Chapter 3 Dataframes

Our data will typically stored in a dataframe. Let’s make one:

dataframe1 <- data.frame(Int = c(1, 2, 3),
                         Bool = c(TRUE, FALSE, FALSE),
                         Char = c("aap", "noot", "mies")) 

The beauty of dataframes in RStudio, is that when you click on them in the global environment in the right top corner, you can look at the data within the dataframe (obviously much more convenient when the dataframes are very large!).

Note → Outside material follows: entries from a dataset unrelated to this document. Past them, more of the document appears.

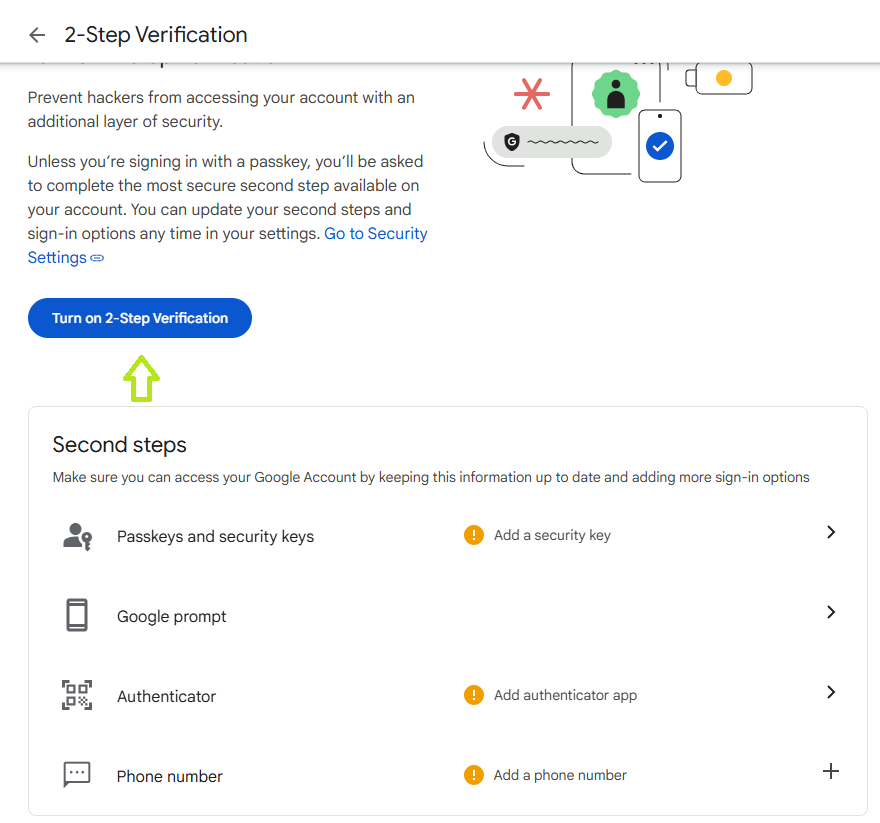The width and height of the screenshot is (880, 823).
Task: Expand the Authenticator chevron
Action: click(x=830, y=692)
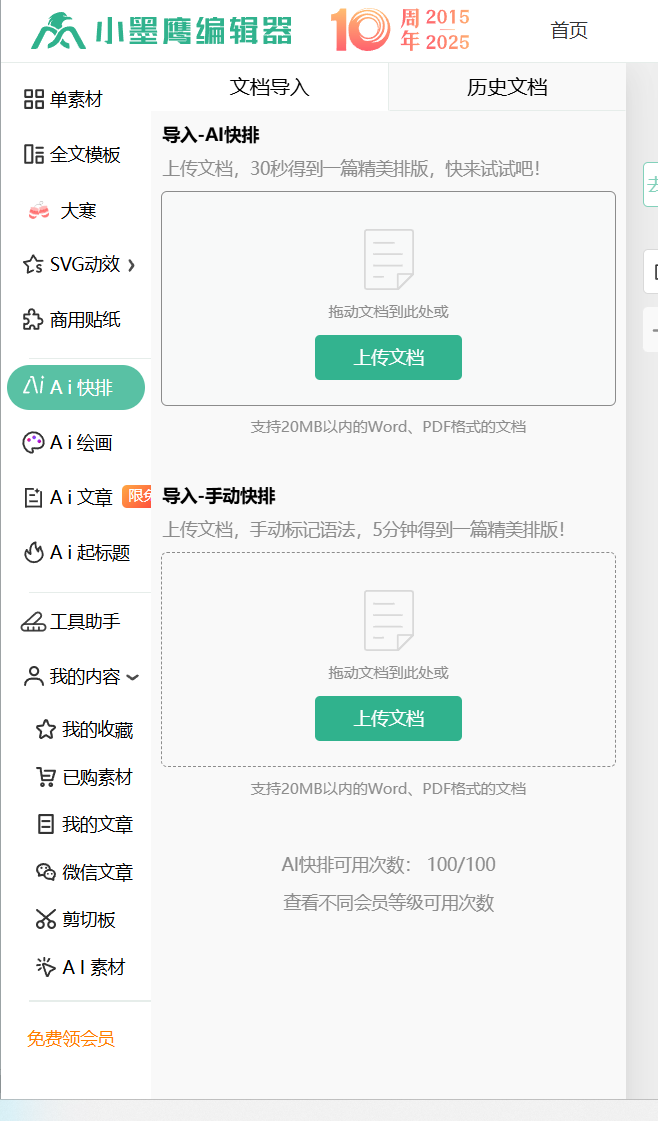Open Ai绘画 palette icon
Viewport: 658px width, 1121px height.
pos(34,443)

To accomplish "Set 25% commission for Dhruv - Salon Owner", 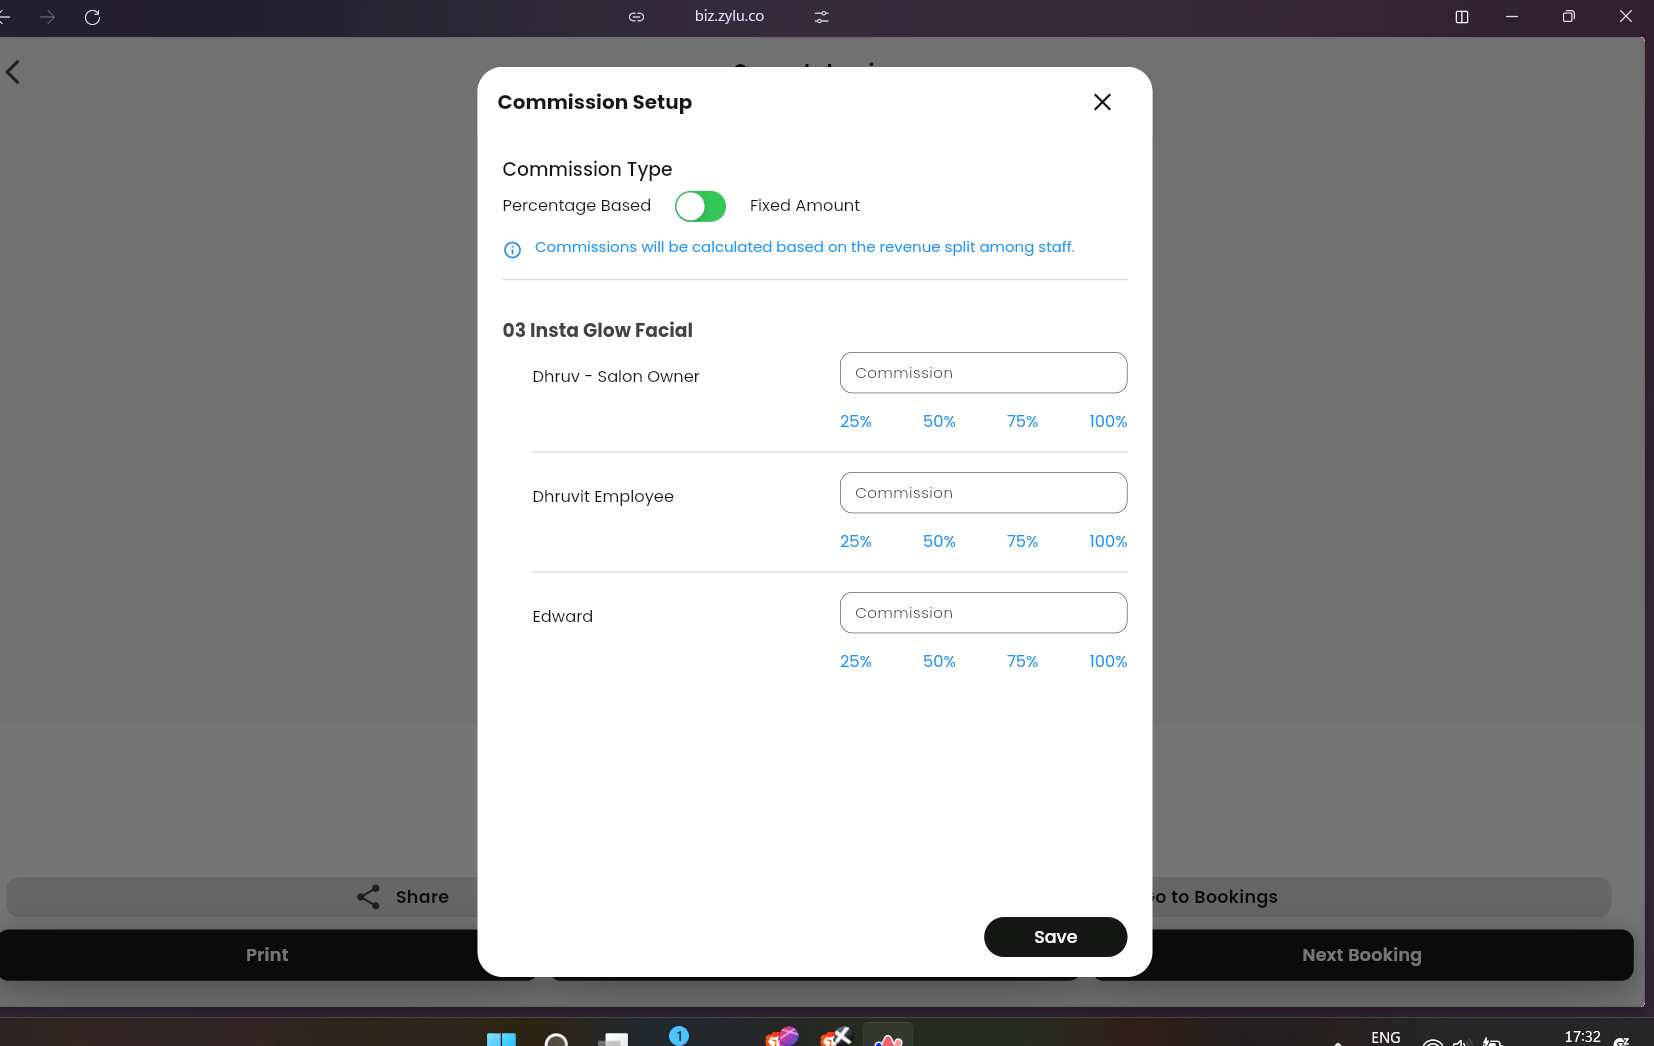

3.1 Accessing elements in a dataframe

Accessing elements in a dataframe is similar to that in a matrix:

dataframe1[1,2]
## [1] TRUE

Because the columns now have names, you can also use them:

dataframe1[1, "Bool"]
## [1] TRUE
dataframe1[3, "Char"]
## [1] "mies"

We can also refer to entire columns in the following way:

dataframe1[, "Int"]
## [1] 1 2 3

There is also another way of doing this. Given that R puts so much emphasis on vectors, and that each column is a vector(!), there is also a shorthand with the $ sign that we can use (and looks slightly better):

dataframe1$Int
## [1] 1 2 3

If we want the third element of the third column, we can also do:

dataframe1$Char[3]
## [1] "mies"

3.2 Getting a quick glimpse of the dataframe

Often you want a quick look at the variables in the dataframe. We can do that with the functions str:

str(dataframe1)
## 'data.frame':    3 obs. of  3 variables:
##  $ Int : num  1 2 3
##  $ Bool: logi  TRUE FALSE FALSE
##  $ Char: chr  "aap" "noot" "mies"

We have learned anything new really, but we could have if the dataframe would have been bigger.

3.3 Transforming a dataframe

Transforming (or manipulating or wrangling) a dataframe is a huge part of what we will do today. Most data science / data analyses involve dataframes that need to be cleaned up and transformed (e.g., new variables need to be created) before we can visualise and analyse.

3.4 Assignments

  1. The dataset ToothGrowth is built-in to R. So if you just type ToothGrowth into the console, you’ll see a dataset appear. Let’s get a quick glimpse of the dataset. You can think of assigning Toothgrowth to an object, so that it will become available in our global environment. Or you can think of using str.

  2. Try and select the first column of the ToothGrowth-dataset, called len

  3. Select the fifth element of the len-variable.

  4. Calculate the average for the len-variable with the mean-function.

  5. Calculate the average for the supp-variable with the mean-function. Why doesn’t it work?